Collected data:
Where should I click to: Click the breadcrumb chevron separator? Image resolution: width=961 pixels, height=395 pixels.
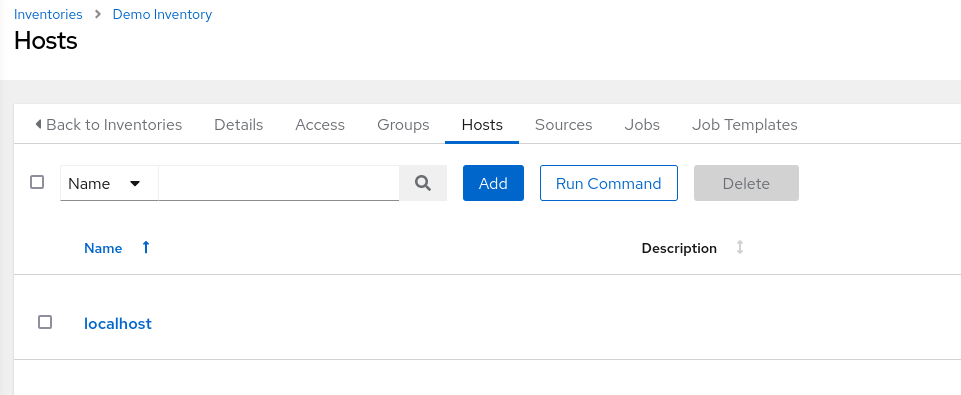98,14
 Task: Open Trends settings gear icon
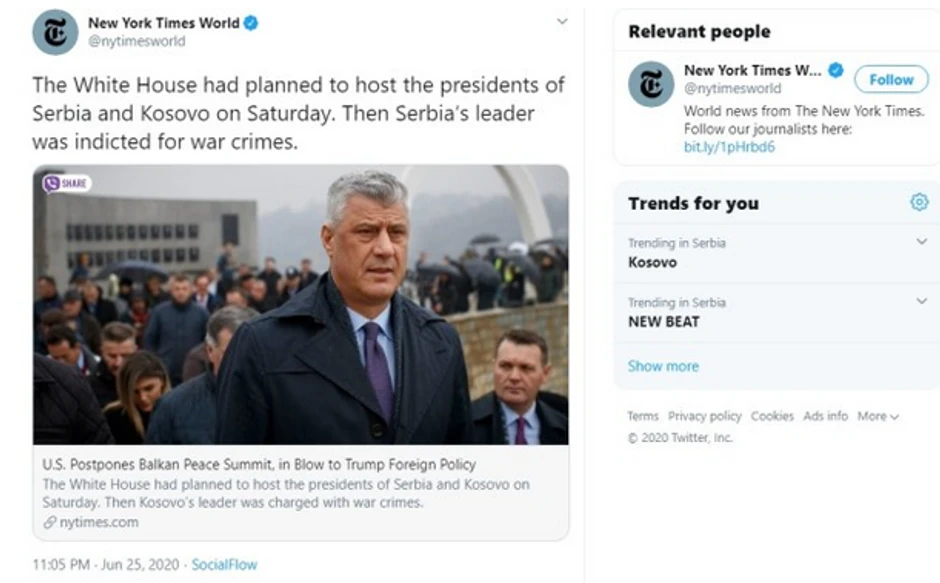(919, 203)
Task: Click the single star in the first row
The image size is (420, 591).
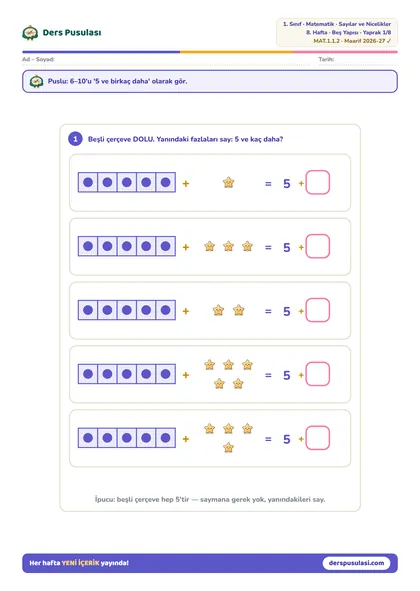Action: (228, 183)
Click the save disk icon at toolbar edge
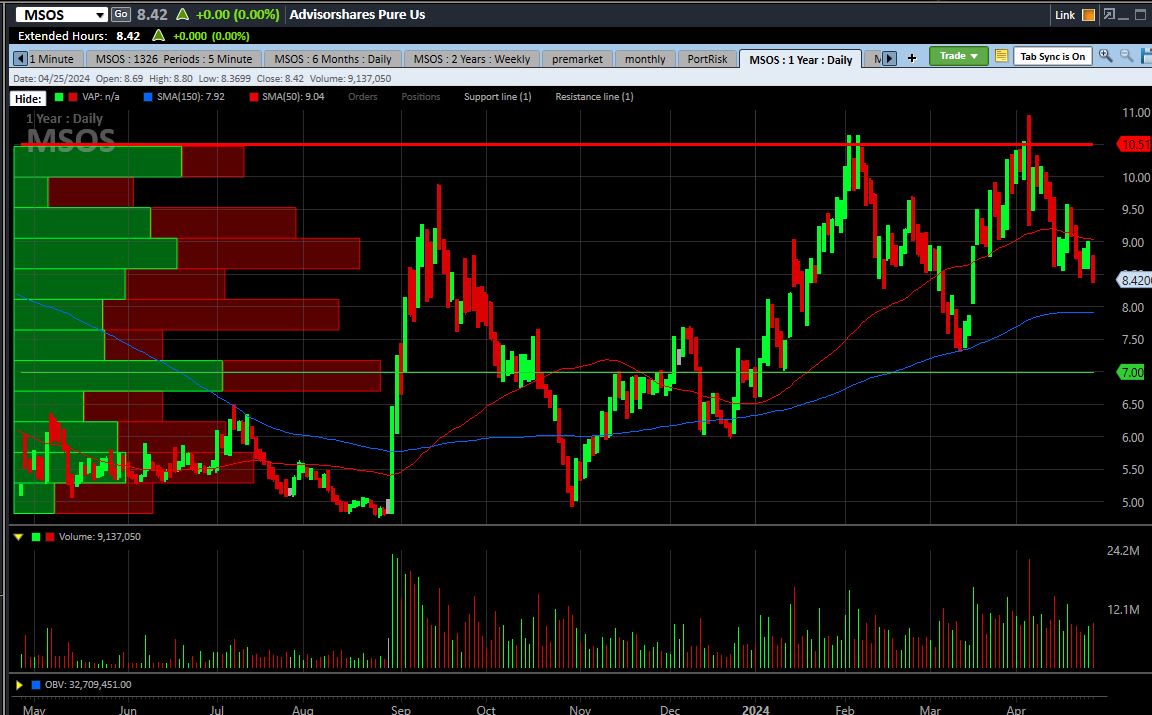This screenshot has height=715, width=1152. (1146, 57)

> **Exercise instructions**: All records above must be copied exactly, though the pictures they hold are to be left out.

> **Completed task**:
Where should I click to: Click the breadcrumb chevron separator? Image resolution: width=961 pixels, height=395 pixels.
98,14
 Task: Open Trends settings gear icon
(919, 203)
Task: Click the single star in the first row
The image size is (420, 591).
Action: (228, 183)
Click the save disk icon at toolbar edge
This screenshot has height=715, width=1152. (1146, 57)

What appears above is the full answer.